Due to the pharmacological effects and the mechanism of action of memantine the following interactions may occur: The mode of action suggests that the effects of L-dopa, dopaminergic agonists, and anticholinergics may be enhanced by concomitant treatment with NMDA-antagonists such as memantine. The effects of barbiturates and neuroleptics may be reduced. Concomitant administration of memantine with the antispasmodic agents, dantrolene or baclofen, can modify their effects and a dosage adjustment may be necessary.
Concomitant use of memantine and amantadine should be avoided, owing to the risk of pharmacotoxic psychosis. Both compounds are chemically related NMDA-antagonists. The same may be true for ketamine and dextromethorphan. There is one published case report on a possible risk also for the combination of memantine and phenytoin.
Other active substances such as cimetidine, ranitidine, procainamide, quinidine, quinine and nicotine that use the same renal cationic transport system as amantadine may also possibly interact with memantine leading to a potential risk of increased plasma levels.
There may be a possibility of reduced serum level of hydrochlorothiazide (HCT) when memantine is co-administered with HCT or any combination with HCT.
In post-marketing experience isolated cases with international normalized ratio (INR) increases have been reported in patients concomitantly treated with warfarin. Although no causal relationship has been established, close monitoring of prothrombin time or INR is advisable for patients concomitantly treated with oral anticoagulants.

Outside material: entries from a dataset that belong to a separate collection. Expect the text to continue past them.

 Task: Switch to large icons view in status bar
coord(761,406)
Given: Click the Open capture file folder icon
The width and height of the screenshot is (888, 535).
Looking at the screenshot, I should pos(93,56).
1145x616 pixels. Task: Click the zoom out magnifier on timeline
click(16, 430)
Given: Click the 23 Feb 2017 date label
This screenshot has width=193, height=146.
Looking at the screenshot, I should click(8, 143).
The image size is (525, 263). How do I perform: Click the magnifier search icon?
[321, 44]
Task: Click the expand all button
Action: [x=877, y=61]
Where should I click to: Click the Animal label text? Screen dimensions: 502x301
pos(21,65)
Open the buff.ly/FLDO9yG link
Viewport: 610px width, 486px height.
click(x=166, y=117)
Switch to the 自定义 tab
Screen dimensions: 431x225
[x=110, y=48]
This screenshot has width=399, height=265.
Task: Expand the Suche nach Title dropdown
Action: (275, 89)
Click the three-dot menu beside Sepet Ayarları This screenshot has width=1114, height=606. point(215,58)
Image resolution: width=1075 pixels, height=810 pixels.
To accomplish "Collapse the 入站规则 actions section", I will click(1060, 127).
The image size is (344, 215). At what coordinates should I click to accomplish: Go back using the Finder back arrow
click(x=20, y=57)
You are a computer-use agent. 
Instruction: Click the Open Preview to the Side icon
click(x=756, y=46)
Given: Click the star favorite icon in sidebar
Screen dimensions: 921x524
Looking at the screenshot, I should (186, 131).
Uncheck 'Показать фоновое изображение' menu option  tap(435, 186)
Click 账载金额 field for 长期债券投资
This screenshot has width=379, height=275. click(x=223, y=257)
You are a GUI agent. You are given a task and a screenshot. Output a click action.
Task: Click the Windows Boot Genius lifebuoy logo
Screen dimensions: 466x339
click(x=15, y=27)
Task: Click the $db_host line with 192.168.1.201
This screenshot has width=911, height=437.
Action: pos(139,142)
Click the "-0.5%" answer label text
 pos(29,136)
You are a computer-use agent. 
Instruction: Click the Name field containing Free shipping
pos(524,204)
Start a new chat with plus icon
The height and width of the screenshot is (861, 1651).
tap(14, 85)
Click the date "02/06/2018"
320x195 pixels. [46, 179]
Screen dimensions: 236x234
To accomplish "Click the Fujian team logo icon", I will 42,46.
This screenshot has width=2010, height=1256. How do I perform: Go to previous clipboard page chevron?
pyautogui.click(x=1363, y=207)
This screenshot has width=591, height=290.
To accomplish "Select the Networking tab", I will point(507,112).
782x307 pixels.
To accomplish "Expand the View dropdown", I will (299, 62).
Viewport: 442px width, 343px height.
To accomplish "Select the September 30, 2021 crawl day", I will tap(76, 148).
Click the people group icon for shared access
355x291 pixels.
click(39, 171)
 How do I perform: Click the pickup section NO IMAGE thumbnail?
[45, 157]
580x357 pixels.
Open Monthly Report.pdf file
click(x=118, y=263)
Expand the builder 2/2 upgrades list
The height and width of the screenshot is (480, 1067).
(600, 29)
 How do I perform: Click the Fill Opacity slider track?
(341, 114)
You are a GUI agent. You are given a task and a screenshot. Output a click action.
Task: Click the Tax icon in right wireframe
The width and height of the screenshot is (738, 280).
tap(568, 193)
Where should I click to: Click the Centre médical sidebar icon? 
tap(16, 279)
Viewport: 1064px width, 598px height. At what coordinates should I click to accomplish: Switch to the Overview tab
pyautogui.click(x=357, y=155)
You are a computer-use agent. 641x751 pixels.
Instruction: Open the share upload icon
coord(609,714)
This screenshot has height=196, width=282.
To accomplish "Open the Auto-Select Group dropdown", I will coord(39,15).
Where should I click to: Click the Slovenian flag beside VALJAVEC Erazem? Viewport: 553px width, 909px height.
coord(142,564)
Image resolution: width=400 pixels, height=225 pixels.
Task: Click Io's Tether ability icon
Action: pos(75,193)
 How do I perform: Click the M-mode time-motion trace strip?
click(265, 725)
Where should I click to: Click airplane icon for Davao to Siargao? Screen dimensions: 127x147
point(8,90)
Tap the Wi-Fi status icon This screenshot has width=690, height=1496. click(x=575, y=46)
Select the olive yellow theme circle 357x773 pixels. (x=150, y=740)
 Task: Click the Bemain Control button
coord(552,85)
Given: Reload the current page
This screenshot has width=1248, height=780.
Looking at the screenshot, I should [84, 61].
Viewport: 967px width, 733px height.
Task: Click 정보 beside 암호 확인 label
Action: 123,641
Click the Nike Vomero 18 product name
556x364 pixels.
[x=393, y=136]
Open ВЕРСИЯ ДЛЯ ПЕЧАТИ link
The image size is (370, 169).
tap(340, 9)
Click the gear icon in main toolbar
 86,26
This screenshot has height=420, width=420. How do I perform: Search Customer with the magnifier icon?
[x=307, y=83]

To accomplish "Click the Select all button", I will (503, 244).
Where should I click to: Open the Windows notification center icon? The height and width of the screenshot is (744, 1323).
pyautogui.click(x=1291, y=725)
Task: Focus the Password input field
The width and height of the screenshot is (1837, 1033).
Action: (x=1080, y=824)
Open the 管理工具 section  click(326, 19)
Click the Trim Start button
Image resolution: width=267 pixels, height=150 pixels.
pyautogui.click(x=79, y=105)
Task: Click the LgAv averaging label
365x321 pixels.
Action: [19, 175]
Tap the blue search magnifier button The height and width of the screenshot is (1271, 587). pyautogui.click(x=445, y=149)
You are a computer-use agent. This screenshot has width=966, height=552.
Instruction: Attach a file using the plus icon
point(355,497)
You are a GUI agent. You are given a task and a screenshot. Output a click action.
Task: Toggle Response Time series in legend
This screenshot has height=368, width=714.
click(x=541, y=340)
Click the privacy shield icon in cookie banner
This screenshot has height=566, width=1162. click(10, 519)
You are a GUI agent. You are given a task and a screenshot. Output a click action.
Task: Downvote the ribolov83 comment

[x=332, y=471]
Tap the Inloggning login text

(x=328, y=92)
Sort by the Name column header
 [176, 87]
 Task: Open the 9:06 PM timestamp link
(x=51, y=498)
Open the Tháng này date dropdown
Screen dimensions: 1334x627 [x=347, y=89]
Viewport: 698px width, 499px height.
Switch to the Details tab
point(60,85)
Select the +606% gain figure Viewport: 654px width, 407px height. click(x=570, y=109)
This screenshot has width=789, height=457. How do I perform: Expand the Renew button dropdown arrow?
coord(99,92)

In single dose PK studies in young healthy subjects no relevant drug-drug interaction of memantine with glyburide/metformin or donepezil was observed.
In a clinical study in young healthy volunteers no relevant effect of memantine on the pharmacokinetics of galantamine was observed.
Memantine did not inhibit CYP 1A2, 2A6, 2C9, 2D6, 2E1, 3A, flavin-containing monooxygenase, epoxide hydrolase or sulphation in vitro.
Store at temperatures not exceeding 30°C.
N06DX01 - memantine ; Belongs to the class of other anti-dementia drugs.